About this exercise:
Which lines of the data below hold "element"? Copy each of them.

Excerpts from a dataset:
========

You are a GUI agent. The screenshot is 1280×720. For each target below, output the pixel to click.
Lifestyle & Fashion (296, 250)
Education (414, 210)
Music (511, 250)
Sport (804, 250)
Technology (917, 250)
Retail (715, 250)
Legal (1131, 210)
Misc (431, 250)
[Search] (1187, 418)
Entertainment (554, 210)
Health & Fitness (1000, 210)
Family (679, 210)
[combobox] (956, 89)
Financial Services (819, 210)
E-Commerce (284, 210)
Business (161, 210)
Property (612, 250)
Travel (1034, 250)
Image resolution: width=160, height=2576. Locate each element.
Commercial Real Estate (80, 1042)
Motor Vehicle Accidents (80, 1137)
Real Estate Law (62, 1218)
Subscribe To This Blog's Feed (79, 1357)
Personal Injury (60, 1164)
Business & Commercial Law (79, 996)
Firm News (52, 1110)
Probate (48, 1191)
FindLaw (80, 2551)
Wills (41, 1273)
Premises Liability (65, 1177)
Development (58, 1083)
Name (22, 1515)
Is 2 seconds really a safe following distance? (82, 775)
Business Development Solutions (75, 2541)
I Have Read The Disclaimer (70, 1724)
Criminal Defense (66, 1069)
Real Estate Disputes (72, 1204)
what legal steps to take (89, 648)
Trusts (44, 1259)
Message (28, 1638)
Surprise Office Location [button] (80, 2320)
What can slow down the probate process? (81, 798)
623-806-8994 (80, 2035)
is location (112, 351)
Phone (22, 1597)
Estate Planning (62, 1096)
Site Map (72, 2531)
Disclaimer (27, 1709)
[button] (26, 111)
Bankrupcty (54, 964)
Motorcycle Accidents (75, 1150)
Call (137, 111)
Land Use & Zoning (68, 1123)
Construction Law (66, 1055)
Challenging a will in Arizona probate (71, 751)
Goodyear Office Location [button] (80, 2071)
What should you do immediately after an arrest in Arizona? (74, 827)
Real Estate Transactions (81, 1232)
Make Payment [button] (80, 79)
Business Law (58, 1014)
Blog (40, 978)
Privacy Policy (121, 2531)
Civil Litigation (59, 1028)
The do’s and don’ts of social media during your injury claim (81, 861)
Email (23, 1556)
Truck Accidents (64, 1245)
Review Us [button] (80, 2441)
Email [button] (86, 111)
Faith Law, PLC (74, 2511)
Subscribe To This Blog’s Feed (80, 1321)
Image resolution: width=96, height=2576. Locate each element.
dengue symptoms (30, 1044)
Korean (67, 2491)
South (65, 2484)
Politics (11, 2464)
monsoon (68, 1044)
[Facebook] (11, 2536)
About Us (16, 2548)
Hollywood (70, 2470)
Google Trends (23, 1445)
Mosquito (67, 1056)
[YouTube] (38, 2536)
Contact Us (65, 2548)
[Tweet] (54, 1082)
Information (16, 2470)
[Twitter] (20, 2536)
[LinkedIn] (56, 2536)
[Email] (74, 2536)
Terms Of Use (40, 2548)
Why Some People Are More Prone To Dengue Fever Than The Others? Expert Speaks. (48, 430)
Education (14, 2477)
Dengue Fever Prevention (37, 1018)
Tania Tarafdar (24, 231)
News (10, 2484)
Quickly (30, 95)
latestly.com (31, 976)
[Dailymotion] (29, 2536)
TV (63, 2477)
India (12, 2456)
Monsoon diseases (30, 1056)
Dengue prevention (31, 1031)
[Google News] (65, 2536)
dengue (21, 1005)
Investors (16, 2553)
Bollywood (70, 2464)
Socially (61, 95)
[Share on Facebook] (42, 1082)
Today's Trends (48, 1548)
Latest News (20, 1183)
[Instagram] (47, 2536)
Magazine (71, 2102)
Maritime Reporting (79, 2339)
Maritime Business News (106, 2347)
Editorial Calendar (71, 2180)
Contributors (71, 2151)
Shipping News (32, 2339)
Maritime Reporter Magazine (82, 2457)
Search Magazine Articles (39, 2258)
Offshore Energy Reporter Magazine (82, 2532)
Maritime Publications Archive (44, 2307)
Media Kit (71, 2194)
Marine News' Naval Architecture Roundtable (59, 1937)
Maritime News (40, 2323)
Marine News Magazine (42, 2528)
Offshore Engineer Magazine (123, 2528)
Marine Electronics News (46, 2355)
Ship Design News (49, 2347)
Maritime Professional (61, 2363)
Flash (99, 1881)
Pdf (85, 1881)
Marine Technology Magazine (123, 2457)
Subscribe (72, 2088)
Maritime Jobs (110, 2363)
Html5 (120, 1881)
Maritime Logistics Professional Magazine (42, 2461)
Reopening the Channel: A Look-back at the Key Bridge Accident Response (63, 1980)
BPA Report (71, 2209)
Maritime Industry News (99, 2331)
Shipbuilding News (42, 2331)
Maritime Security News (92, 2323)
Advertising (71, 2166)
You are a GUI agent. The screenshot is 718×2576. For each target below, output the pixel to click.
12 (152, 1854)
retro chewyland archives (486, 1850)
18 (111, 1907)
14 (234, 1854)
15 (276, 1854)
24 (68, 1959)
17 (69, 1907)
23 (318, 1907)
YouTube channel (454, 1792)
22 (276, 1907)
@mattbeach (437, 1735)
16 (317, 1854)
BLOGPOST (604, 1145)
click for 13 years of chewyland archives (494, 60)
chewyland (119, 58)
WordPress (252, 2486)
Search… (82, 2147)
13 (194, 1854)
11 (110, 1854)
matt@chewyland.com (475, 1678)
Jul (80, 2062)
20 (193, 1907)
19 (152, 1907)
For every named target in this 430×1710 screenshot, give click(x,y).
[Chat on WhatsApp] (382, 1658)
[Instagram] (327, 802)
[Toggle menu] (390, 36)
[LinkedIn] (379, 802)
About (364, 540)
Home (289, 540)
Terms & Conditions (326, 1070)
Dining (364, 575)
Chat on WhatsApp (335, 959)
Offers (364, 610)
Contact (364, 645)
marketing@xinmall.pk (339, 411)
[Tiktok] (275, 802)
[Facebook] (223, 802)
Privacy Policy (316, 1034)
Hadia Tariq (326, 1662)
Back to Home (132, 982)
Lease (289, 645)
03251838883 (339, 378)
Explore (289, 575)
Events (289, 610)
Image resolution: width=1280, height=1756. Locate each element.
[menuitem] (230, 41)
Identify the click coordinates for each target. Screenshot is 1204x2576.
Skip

========

Result of this task:
Image resolution: width=160, height=2576. Locate each element.
Image resolution: width=96, height=2576. Locate each element.
Image resolution: width=1280, height=1756. Locate each element.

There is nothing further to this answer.